Обессилевший, Лок валится на спину рядом со мной. Но тут же обнимает меня, притягивая к левой стороне своего тела. Я придвигаюсь ближе, тесно прижимаясь к нему бедрами, и кладу руку на его живот. Меня не заботит, что я пачкаю нас обоих. Прижимаю свое ухо к его груди — к тому месту, где бьется сердце. И в этот момент меня переполняют эмоции. Это из-за звука бьющегося сердца в его груди. Удары сильные и быстрые, громко отдающиеся в моем ухе, постепенно замедляющиеся, ритмичные, такие знакомые, такие прекрасные в своей близости. Находиться вот так, когда тебя держат, укрывают и защищают крепкие мужские руки… само по себе является лучшим способом опьянения. Так же, как и сам секс.
Я смотрю на Лока и понимаю, что он находится в водовороте собственных эмоций. И, судя по выражению лица, внутри него происходит какая-то борьба. Я думаю, он тоже проиграл.
И я эгоистично выбираю ожидание.
Подождать, чтобы насладиться этим так долго, как смогу.
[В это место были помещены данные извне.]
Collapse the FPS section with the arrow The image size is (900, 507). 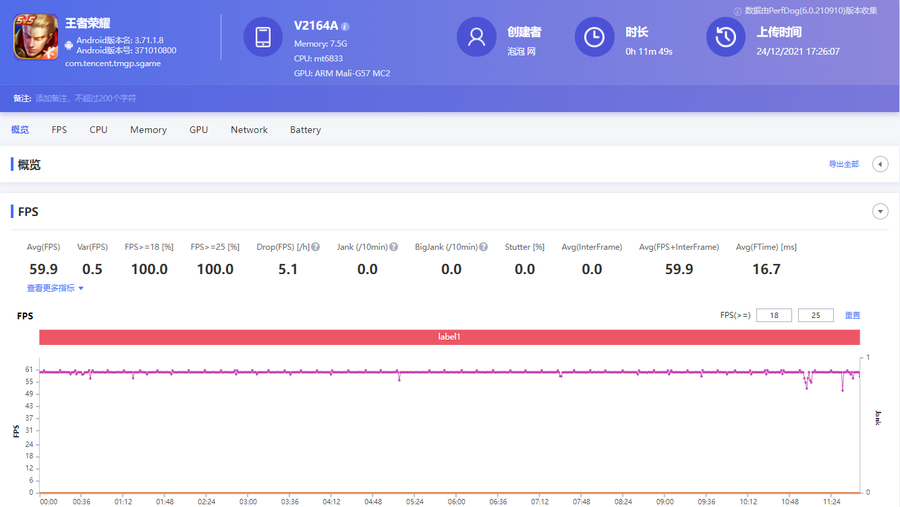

Тук-тук… тук-тук… тук-тук.
И ставлю все, чтоб снова потерять…
Она спит. Простыни сбились под ее идеальной круглой попкой. Она лежит на боку, одна рука под подбородком, другая откинута назад. Пружинящие кудри спутаны и беспорядочно рассыпаны, словно взорвалась бомба коричневых локонов. Длинные, густые, темные ресницы отбрасывают тени на ее щеки.
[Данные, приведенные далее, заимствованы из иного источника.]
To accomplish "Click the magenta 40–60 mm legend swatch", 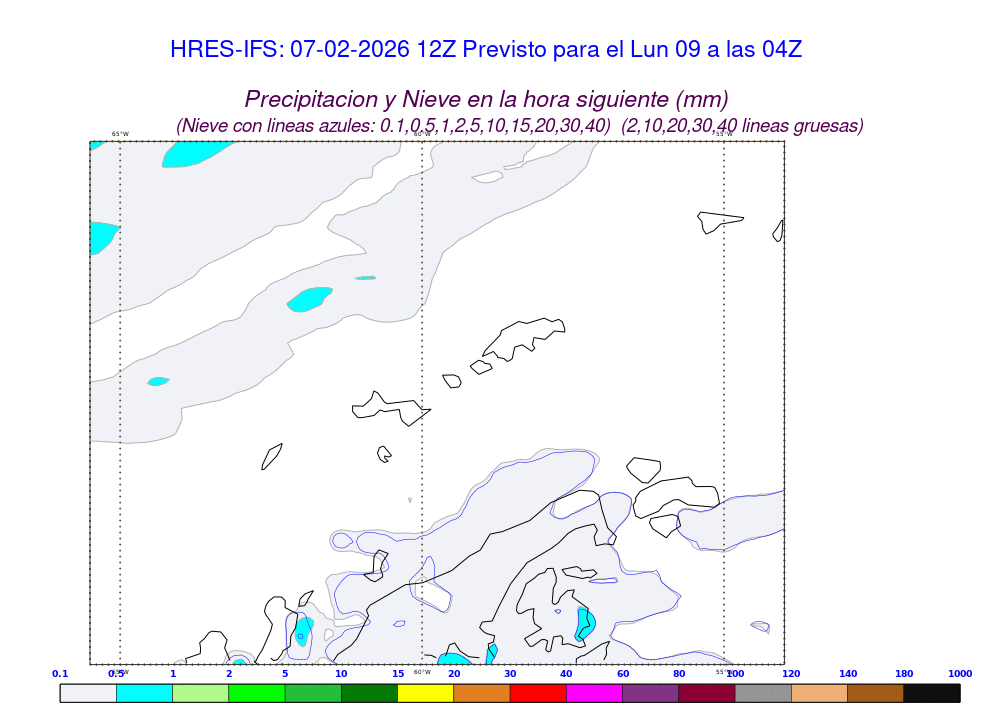I will click(594, 692).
Невинная. Умиротворенная. Идеальная.
И сердце молотом стучит в моей груди, а внутри все скручивается в узел. Чувство вины — острое, словно бритвенное лезвие — поднимается во мне. Смятение зажимает сердце в тиски. И паника — эта змея — впрыскивает яд в мои вены. А в основе всего — полное, абсолютное отсутствие сожаления за то, что мы только что сделали. Потому что это было… Я даже мысленно не могу сформулировать только что произошедшее. Что это сделало со мной.
Моя душа полностью смещена со своей оси.
Я не знаю, как из этого выбраться.
Я не нытик, и не стану рвать на себе волосы и расхаживать взад-вперед. Я не меланхолик, копающийся в себе. Потому что никогда не брал обязательств ни перед чем и ни перед кем. Для меня ничто никогда не имело большого значения.
Я знаю Найл всего два гребаных дня, и то, что сейчас произошло, было…
…у меня нет ни одного проклятого слова для этого.